Taxation of startup options

I’m evaluating an offer to join a startup. The company in the question is based in France rather than Switzerland in case that has any implications.

Suppose as part of my compensation i get a grant of 4000 options upon joining, with a strike price of 10€ and company valuation of 20€ at the time of grant. Each year 1000 options vest.

How are these taxed? Do I pay income taxes on the difference between the strike price and valuation as they vest? ie 1000*(20-10)=10k.

Or is it deferred and treated as income only when they are actually effected?

What happens if they raise a new round and the company valuation increases, do I pay a different amount of taxes in that case?

This is a very noob question so thanks in advance. I’m coming from a background with RSUs in big tech where it’s much simpler (you pay income taxes when your stock vests)

See eg ESOP Guide: Taxation & Implications Explained | LEXR

Afaict unless the company gets a tax ruling up front, it’s a pretty bad deal since in the (unlikely?) case the equity is worth a ton of money, by default you’d pay tax on the capital gain if I understand correctly.

Edit: Merkblatt des kantonalen Steueramtes über die Besteuerung von Mitarbeiterbeteiligungen | Kanton Zürich seems pretty authoritative, unless there’s a tax ruling upfront, options are taxed at exercise for the entire gain (value minus exercise cost)

I confirm what nabalzbhf writes, we’ve had multiple presentations on the topic at my company, and I looked into it deeper to understand whether it made sense to exercise.

Options are taxed at exercise on (current value - strike price), where the current value is decided by agreement between the company and the tax administration if I understood correctly (I assume the company is still private in your case, otherwise it is current market price), and updated about once a year.
So if strike price is 10, current value 11, you will pay income tax this year on (11 - 10) * number of shares exercised. After that, you will have regular shares, with the usual (no) tax on the gains.

Once exercised, you will also pay wealth tax on the shares, but I believe generally the value used there is very low (in my case roughly value/100, so if value is 10/share, your wealth will be credited with 1ct per share, negligible).

Generally, the system is pretty logical: the “safe” gains are taxed as income, the speculative ones as capital gains. But since the “safe” gains are not so safe in practice due to lack of liquidity, it’s often a pretty bad deal.
My conclusion was that it made sense to exercise either very early when value is still low and take a long bet, or wait until after IPO. Once the company is established, your upside is low (probably a low single digit multiplier at best), risk is still high and income tax on exercise will be significant.

Regarding the France part, it will depend on your contract. But assuming it’s just the headquarters that are in France and you have a regular Swiss contract, as far as I know it doesn’t change anything except that you will get shares in a French company and not a Swiss one.
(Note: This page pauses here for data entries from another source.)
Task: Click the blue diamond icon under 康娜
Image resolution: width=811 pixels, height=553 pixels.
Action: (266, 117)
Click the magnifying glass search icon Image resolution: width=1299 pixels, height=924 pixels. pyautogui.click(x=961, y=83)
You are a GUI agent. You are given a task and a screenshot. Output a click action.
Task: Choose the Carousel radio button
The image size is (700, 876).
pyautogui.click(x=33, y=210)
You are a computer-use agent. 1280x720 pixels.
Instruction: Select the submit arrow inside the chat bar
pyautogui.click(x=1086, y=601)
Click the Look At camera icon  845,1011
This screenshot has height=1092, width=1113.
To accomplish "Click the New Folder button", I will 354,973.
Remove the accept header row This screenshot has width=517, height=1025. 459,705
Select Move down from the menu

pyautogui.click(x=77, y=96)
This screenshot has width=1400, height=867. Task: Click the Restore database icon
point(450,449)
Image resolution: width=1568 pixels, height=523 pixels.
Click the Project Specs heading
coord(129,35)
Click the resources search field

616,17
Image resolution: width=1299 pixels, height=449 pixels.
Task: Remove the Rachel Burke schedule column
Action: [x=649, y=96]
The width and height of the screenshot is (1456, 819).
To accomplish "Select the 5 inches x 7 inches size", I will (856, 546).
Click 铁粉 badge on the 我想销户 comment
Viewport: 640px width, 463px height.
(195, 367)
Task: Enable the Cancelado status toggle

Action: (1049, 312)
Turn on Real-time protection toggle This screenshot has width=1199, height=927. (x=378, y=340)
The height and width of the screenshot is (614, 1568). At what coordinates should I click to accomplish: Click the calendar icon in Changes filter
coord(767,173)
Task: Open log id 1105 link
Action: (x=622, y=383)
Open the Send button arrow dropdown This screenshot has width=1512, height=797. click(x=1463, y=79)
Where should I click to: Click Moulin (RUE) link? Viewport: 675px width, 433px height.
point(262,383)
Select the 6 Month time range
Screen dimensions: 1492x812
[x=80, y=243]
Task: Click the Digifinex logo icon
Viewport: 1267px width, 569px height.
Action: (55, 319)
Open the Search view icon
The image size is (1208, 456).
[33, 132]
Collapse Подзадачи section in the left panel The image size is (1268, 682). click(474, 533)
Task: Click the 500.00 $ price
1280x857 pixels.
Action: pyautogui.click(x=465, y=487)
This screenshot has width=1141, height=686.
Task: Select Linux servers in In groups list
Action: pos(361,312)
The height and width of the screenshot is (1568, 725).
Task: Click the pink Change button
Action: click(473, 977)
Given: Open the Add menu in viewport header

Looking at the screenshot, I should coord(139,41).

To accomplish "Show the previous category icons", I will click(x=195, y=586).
My company is headquartered outside Switzerland, and we still follow the Swiss rules.
A shame, because according to my colleagues attached to the French entity, options are more interesting there as you are taxed on (value at grant - strike point), so even if the company 10x since the grant, you still only pay the income tax on the old price at exercise (and not the current price as in Switzerland). Though knowing the French they most likely have tons of other taxes on top.